[Records contained in a dataset]

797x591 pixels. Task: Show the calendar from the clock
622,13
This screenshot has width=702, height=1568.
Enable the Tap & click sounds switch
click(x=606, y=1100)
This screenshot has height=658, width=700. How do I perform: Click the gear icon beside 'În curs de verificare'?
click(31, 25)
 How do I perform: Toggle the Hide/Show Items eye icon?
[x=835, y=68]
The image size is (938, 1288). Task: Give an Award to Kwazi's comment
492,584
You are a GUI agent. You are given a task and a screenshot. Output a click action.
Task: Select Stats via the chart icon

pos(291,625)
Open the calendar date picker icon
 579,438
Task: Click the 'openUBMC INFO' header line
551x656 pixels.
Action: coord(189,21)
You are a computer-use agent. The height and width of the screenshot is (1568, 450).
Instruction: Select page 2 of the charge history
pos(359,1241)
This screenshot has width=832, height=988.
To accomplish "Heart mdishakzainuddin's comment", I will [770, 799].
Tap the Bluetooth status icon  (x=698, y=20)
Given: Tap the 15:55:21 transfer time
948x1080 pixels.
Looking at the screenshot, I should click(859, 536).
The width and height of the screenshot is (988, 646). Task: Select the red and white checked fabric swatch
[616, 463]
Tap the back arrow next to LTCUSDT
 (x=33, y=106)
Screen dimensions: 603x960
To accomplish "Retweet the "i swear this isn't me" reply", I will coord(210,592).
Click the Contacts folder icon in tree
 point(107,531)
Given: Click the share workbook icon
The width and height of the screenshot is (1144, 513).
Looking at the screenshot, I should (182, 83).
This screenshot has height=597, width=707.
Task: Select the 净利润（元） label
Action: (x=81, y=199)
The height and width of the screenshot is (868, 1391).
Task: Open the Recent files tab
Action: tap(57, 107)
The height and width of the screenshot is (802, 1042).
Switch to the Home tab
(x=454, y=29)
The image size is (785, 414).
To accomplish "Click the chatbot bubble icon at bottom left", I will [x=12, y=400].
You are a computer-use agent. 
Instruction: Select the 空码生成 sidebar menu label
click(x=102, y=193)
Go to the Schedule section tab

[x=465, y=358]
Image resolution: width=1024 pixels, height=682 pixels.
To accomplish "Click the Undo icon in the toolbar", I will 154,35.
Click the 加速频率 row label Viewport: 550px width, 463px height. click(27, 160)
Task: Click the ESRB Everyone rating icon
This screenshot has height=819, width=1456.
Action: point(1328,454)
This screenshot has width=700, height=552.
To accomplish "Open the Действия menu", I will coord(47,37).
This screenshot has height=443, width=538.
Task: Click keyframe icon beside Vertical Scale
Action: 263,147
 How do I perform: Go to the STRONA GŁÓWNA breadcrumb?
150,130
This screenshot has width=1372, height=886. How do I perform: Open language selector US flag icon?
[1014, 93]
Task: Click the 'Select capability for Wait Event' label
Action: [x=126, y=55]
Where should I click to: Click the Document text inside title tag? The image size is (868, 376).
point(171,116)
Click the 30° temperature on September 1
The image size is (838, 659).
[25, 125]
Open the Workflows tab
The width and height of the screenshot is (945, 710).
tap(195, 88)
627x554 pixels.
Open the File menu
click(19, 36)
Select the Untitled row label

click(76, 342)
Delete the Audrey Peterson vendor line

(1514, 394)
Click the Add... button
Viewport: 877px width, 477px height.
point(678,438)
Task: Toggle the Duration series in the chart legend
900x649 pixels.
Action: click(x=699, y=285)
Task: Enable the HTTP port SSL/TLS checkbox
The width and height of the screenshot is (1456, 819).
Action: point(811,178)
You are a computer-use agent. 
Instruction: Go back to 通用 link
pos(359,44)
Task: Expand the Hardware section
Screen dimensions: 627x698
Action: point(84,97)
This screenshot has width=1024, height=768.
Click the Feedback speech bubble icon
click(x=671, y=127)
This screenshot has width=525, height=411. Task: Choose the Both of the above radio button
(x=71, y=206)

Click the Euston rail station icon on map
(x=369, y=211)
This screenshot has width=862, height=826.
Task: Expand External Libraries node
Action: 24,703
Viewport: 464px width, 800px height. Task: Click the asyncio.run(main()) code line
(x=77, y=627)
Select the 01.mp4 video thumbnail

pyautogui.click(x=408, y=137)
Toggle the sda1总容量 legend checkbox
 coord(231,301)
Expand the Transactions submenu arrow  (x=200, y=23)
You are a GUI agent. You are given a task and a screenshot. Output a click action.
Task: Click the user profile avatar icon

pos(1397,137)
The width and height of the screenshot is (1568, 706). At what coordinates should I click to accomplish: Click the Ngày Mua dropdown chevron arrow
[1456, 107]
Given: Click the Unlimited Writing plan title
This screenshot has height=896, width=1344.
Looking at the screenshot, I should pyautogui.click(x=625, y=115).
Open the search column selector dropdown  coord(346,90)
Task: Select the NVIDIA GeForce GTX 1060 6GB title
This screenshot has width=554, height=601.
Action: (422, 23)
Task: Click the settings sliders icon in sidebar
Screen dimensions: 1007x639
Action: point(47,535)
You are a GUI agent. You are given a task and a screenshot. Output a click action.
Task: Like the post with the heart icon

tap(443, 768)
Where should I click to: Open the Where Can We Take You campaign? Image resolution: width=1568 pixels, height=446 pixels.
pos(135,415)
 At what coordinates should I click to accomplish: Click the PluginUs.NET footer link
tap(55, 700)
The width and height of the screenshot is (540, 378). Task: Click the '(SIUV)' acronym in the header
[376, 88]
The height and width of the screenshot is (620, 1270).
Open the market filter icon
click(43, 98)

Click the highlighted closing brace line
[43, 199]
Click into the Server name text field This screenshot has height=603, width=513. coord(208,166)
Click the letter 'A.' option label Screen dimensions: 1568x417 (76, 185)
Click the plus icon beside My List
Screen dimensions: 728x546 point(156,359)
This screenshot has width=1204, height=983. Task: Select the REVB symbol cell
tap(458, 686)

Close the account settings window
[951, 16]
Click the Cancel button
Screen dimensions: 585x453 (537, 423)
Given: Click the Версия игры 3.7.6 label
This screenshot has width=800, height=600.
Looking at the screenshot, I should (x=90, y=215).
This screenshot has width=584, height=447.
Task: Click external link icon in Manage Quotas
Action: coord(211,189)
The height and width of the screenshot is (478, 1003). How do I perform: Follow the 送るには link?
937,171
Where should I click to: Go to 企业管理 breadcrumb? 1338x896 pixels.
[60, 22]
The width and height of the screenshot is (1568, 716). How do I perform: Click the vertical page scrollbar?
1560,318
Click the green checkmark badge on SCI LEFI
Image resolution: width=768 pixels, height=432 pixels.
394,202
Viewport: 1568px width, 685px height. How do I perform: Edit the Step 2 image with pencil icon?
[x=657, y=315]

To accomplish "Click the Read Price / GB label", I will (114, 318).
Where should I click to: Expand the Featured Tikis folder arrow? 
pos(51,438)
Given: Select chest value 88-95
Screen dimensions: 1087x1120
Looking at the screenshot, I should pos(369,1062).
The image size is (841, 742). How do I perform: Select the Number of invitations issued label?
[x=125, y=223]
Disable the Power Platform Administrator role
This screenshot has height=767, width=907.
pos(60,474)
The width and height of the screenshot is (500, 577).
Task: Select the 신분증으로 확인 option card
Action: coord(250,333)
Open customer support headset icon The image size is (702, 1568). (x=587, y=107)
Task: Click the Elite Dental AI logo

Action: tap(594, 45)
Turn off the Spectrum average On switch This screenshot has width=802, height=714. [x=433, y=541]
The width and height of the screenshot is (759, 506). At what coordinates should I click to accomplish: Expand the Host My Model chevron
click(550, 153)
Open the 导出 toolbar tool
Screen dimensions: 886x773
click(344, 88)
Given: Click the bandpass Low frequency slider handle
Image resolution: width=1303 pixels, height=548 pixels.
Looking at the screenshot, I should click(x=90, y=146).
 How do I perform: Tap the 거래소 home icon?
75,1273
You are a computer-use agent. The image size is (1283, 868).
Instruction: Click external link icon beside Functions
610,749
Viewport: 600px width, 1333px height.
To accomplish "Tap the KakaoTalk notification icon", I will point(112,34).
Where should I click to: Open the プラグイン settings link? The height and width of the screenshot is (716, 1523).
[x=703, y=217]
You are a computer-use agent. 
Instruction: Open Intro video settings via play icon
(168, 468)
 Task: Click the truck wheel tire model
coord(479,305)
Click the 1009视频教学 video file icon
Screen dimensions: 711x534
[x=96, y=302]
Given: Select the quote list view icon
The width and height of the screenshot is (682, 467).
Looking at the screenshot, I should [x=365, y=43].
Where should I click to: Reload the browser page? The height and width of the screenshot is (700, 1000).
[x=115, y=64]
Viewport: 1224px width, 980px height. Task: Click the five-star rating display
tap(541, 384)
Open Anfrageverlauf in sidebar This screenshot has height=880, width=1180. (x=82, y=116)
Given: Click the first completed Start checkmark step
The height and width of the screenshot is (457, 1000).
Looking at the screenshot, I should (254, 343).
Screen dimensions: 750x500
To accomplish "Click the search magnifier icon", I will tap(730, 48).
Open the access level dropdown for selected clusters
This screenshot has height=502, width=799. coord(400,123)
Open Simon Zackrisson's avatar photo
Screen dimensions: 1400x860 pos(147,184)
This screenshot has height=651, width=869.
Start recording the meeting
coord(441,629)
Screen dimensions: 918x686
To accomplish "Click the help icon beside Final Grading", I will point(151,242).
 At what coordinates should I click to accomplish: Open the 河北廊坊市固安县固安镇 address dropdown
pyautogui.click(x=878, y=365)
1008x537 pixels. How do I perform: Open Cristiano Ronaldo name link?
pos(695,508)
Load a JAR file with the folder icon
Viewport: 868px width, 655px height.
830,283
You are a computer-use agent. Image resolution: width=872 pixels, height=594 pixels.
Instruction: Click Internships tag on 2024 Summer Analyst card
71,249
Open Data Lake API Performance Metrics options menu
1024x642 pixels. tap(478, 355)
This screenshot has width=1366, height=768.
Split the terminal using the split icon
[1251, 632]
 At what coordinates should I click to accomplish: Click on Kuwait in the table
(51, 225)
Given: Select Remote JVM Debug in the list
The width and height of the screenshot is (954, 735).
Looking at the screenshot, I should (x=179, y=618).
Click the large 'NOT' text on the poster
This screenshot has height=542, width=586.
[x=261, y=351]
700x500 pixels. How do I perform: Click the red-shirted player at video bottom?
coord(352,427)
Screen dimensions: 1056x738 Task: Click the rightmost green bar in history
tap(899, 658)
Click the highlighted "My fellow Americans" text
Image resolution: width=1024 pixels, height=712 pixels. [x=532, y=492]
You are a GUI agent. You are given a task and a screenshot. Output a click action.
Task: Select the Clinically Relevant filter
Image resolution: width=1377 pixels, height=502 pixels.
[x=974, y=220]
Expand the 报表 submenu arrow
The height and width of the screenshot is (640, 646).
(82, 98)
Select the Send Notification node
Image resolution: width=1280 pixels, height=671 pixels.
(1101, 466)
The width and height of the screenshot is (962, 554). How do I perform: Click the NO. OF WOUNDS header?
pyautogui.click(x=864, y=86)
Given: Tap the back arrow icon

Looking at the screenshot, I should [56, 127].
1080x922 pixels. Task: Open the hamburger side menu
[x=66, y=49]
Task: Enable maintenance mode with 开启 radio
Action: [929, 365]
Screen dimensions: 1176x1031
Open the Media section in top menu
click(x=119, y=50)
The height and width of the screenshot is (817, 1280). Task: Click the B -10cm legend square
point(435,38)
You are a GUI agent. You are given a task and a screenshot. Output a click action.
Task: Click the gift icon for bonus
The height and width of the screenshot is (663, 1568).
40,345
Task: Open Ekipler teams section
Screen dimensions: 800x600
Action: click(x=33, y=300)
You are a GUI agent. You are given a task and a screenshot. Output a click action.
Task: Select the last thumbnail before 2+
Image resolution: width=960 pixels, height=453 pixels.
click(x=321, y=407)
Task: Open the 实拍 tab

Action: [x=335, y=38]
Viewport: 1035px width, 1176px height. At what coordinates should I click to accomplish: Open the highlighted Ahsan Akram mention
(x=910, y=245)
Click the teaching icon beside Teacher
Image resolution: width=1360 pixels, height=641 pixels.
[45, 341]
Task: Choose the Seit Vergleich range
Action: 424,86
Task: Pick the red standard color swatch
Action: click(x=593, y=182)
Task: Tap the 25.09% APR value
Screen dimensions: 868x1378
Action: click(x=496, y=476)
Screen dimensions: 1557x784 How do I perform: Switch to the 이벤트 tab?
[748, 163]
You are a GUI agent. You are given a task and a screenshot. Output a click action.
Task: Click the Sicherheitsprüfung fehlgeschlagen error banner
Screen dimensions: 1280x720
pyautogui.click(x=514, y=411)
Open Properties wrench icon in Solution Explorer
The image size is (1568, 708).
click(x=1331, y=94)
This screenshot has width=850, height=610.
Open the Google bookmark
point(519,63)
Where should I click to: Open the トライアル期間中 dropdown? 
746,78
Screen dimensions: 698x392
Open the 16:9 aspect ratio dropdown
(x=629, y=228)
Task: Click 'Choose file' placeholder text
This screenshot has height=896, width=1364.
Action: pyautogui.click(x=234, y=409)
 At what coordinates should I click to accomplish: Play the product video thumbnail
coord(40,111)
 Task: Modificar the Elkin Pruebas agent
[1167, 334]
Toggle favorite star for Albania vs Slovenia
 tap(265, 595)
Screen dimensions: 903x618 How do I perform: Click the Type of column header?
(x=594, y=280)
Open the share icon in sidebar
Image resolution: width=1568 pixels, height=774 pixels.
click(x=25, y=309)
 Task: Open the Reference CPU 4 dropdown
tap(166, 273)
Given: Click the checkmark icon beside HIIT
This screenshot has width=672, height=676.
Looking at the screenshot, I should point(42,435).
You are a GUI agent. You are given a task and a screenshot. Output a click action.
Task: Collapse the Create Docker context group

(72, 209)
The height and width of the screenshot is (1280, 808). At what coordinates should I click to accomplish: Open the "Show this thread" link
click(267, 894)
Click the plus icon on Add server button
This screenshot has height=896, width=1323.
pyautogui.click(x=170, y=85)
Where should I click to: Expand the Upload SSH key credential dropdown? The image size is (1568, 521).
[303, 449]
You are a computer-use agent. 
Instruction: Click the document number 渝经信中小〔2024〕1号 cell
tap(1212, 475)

WHAT YOU ARE ASKED TO DO:
Reproduce only the lines running from the one that contains "Given: Click the checkmark icon beside HIIT" to the last line of the records.

RESPONSE BOX:
Given: Click the checkmark icon beside HIIT
This screenshot has width=672, height=676.
Looking at the screenshot, I should point(42,435).
You are a GUI agent. You are given a task and a screenshot. Output a click action.
Task: Collapse the Create Docker context group

(72, 209)
The height and width of the screenshot is (1280, 808). At what coordinates should I click to accomplish: Open the "Show this thread" link
click(267, 894)
Click the plus icon on Add server button
This screenshot has height=896, width=1323.
pyautogui.click(x=170, y=85)
Where should I click to: Expand the Upload SSH key credential dropdown? The image size is (1568, 521).
[303, 449]
You are a computer-use agent. 
Instruction: Click the document number 渝经信中小〔2024〕1号 cell
tap(1212, 475)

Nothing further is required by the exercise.